|Familiar||Arcane bond: her staff|
|Images of Nyctessa|
Source: Hell Comes to Westcrown, pg(s). 62f.
In the nation of Geb, the dead far outnumber the living—and they hold the reins of political power. Most of Geb's living citizens are slaves, chattel, or most gruesomely, food for their undead overlords. Nyctessa was born into this world, yet she straddled both sides of class and society, being a dhampir—the child of a vampire and a living human mother. The heart of a living being beats in her chest, but her flesh is infused with the negative energy that animates the living dead, and she inherited her vampiric father's taste for blood. In the laws of Geb at least, Nyctessa was neither wholly alive nor truly dead.
Nyctessa's father was one of the Blood Lords, the undead necromancers who form the elite of Geb's aristocracy; her mother, a slave concubine in her father's harem. Throughout Nyctessa's childhood, both her father and mother were distant figures. She was nursed by loyal human slaves, raised by ghoul governesses, and educated by vampire tutors. She was allowed to see her mother only a few times a week, and her father even less. Nevertheless, Nyctessa always remained aware of being groomed to be her father's heir. Everyone expected her to follow in his footsteps, study necromancy, become a vampire, and eventually perhaps, centuries later, inherit his position in Gebbite society and government as one of the undying Blood Lords. She dutifully enrolled in Mechitar's prestigious Ebon Mausoleum, the same academy of necromancy her father had attended centuries earlier, and she excelled in all her studies.

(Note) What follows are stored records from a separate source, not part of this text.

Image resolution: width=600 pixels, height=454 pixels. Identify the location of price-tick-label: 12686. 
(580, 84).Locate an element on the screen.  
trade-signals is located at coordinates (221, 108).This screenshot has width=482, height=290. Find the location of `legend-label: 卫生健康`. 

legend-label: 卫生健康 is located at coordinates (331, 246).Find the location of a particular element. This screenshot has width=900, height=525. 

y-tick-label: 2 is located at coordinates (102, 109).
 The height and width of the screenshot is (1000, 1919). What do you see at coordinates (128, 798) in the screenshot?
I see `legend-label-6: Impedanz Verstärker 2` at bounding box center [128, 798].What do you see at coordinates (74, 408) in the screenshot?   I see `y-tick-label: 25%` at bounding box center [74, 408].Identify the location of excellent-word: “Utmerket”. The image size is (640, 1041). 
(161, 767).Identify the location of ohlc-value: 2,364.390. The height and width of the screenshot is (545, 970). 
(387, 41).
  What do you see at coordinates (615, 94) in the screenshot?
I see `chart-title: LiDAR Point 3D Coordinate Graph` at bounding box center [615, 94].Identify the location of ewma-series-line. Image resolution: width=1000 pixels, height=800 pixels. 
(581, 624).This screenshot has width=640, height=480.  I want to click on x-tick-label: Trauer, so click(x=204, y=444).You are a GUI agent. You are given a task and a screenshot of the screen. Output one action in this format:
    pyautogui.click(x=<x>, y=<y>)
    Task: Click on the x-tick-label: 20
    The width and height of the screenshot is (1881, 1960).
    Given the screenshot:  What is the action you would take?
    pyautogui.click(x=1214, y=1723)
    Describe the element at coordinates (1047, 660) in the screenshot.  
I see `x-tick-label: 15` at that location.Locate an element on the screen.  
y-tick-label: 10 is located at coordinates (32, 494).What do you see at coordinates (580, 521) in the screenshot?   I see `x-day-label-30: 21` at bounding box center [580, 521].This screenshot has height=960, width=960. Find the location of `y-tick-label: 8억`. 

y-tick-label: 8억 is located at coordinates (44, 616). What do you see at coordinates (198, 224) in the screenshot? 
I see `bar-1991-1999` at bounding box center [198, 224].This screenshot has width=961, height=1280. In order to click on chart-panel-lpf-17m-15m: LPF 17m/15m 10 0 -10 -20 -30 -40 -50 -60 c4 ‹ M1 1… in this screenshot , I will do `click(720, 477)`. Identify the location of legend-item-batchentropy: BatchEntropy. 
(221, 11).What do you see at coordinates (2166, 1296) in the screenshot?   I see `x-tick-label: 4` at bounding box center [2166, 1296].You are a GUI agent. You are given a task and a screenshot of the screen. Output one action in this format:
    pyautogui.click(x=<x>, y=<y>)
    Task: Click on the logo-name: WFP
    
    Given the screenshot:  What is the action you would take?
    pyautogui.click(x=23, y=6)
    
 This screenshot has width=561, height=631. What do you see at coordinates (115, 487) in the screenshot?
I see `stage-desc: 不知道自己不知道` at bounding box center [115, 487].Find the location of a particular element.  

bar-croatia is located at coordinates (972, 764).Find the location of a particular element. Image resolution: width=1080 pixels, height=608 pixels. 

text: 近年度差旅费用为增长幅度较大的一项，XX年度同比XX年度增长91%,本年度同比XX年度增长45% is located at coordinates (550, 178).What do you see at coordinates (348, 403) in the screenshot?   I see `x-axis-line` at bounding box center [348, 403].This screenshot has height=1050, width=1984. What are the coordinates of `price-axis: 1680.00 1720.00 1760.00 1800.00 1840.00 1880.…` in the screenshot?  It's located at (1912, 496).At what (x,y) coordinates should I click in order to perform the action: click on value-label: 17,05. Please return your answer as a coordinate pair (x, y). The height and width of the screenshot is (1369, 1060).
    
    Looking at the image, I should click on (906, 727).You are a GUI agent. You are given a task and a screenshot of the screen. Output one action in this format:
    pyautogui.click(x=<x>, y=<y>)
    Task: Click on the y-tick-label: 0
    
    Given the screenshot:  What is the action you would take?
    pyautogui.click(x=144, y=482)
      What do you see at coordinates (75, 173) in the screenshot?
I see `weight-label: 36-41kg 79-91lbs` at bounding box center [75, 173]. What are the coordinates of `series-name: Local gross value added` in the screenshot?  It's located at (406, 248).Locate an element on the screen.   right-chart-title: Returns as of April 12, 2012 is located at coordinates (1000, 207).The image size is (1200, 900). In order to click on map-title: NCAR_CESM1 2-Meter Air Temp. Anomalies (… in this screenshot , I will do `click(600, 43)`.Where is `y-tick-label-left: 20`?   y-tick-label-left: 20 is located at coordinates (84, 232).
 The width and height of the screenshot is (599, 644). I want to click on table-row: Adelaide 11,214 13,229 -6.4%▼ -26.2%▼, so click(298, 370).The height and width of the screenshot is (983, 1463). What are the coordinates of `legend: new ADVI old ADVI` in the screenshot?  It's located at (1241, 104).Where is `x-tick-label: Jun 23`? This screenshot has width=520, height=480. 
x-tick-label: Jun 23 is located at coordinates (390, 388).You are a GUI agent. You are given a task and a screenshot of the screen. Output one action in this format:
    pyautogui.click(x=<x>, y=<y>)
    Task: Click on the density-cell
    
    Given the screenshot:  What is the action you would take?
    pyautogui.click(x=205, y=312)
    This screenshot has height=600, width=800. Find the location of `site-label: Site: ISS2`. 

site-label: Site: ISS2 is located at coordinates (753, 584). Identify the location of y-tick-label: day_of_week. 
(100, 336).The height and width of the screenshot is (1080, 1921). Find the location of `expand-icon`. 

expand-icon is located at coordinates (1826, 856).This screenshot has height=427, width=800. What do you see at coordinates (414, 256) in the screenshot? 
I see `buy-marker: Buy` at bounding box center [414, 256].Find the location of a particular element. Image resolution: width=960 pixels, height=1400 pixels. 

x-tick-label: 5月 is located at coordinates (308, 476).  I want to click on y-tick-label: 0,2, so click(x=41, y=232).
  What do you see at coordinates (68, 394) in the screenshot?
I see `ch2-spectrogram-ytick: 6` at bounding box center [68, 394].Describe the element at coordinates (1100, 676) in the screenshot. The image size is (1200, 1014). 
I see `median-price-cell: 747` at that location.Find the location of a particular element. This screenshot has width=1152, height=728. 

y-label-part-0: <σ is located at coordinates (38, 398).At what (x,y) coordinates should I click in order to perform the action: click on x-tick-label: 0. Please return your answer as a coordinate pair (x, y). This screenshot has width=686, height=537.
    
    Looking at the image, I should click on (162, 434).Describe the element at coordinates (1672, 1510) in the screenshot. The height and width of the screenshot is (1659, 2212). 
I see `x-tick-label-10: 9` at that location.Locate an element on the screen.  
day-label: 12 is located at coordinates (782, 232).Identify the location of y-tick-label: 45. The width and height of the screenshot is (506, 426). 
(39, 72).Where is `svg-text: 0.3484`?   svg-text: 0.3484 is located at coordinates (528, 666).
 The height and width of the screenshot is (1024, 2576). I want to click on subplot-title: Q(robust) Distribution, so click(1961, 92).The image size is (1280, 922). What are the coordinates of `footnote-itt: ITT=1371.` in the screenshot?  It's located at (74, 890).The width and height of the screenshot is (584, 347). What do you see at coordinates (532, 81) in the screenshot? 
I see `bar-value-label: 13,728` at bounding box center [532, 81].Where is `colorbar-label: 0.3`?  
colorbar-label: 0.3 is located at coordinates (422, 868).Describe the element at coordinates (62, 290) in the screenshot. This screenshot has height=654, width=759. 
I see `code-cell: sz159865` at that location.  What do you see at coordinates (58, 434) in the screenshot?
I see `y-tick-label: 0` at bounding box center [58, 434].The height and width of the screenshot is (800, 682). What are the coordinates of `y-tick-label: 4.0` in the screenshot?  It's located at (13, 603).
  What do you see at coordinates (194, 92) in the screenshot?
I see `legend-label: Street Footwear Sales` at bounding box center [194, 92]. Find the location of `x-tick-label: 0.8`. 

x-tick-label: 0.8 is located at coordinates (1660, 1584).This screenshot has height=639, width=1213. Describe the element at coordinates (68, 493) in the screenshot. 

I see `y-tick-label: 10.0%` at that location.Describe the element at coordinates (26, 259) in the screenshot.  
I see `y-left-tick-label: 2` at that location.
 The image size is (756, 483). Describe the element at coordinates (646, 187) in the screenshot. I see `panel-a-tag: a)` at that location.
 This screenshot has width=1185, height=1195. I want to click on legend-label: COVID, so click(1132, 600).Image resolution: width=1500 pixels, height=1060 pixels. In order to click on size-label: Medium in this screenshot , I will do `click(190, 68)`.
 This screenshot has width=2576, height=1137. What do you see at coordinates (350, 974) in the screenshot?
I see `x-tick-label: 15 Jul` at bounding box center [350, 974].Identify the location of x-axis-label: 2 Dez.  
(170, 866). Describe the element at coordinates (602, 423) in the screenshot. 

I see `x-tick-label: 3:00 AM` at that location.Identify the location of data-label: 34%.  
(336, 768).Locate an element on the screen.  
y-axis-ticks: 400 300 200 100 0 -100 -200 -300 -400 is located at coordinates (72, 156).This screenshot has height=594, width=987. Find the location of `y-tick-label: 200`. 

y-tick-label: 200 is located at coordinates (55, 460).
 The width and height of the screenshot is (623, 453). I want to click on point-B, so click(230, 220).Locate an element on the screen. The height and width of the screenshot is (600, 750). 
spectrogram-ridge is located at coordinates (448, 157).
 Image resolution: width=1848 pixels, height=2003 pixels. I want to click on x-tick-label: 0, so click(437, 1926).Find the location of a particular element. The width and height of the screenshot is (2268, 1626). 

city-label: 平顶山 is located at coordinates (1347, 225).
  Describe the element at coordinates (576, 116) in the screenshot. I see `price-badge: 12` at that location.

When Nyctessa came of age, the time arrived when she would be presented to Mechitar society and join the social and political scene of Geb's capital city. Most of the young nobles making their debut that night were the newly made spawn of penanggalens, wraiths, vampires, and other undead, but some were the skittish, living offspring of the few mortal Blood Lords who still clung to life. Nyctessa was the only dhampir, and she could feel the mocking stares of her peers, judging her, pitying her even. Neither dead nor alive.
In the early morning, before the sun rose, Nyctessa's father presented her with a gift as the ball wound down: her mother. Nyctessa knew what he expected of her. They embraced and Nyctessa sank her teeth into her mother's neck. She greedily drank the blood, gorged herself on it, and felt a heady rush of power as her mother's drained, lifeless body sank to the floor. Her father watched in silence. Nyctessa had taken the first real step toward becoming his heir.
Nyctessa returned to the Ebon Mausoleum to finish her studies, but during that time, she could not help thinking of her mother's death at her own hands. It was expected. Morality didn't even enter into it. Nyctessa had been told over and over by her governesses and tutors that no life—or death—equaled her own. Her mother had been chattel, and Nyctessa the scion of a noble house. And her mother's blood had tasted good. Almost from the moment of her birth, Nyctessa had been trained for one role, one destiny. Her future was planned out to the tiniest detail. Only now, she questioned whether that would be enough.
At her graduation, Nyctessa's father presented another gift: a staff made from her mother's spine and skull with which to form her arcane bond. This was the last straw, the last nail in her proverbial coffin. The staff was a symbol of her father's power over her, over her future, and the rest of her existence. She could not just allow him to steal all of that possibility from her. She would not just be a pawn in his centuries-long strategies and political maneuverings.
Nyctessa left Mechitar that night, paying for passage on a ship to Jalmeray. She took her staff with her, but did not say goodbye to anyone. Before she would promise herself to death, she would see what life had to offer. Nyctessa journeyed to Jalmeray, Katapesh, Qadira, and beyond to Taldor, Andoran, and Cheliax. She left behind her family name, her father's name, and during these travels, she witnessed life itself. A grubby, hardscrabble existence, always grasping for more—more food, more money, more land, more meaning, only to see it all stolen away when death inevitably arrived. A meaningless exercise, and always far too brief.
Nyctessa chose to live, but only until she had triumphed over life completely. She would be one of the immortal, the eternal, the deathless, what mortals call the living dead—eventually. She would return home and claim her birthright, but on her own terms, through her own skills and abilities. She would not become a mindless automaton, a starving ghoul, a thirsting vampire, or even a rotting lich, but something different, something new, something uniquely Nyctessa. She would do whatever it took. She would let nothing stand in her way. Nyctessa would find the answer within herself and her magic, and she would forever bridge the divide between life and death.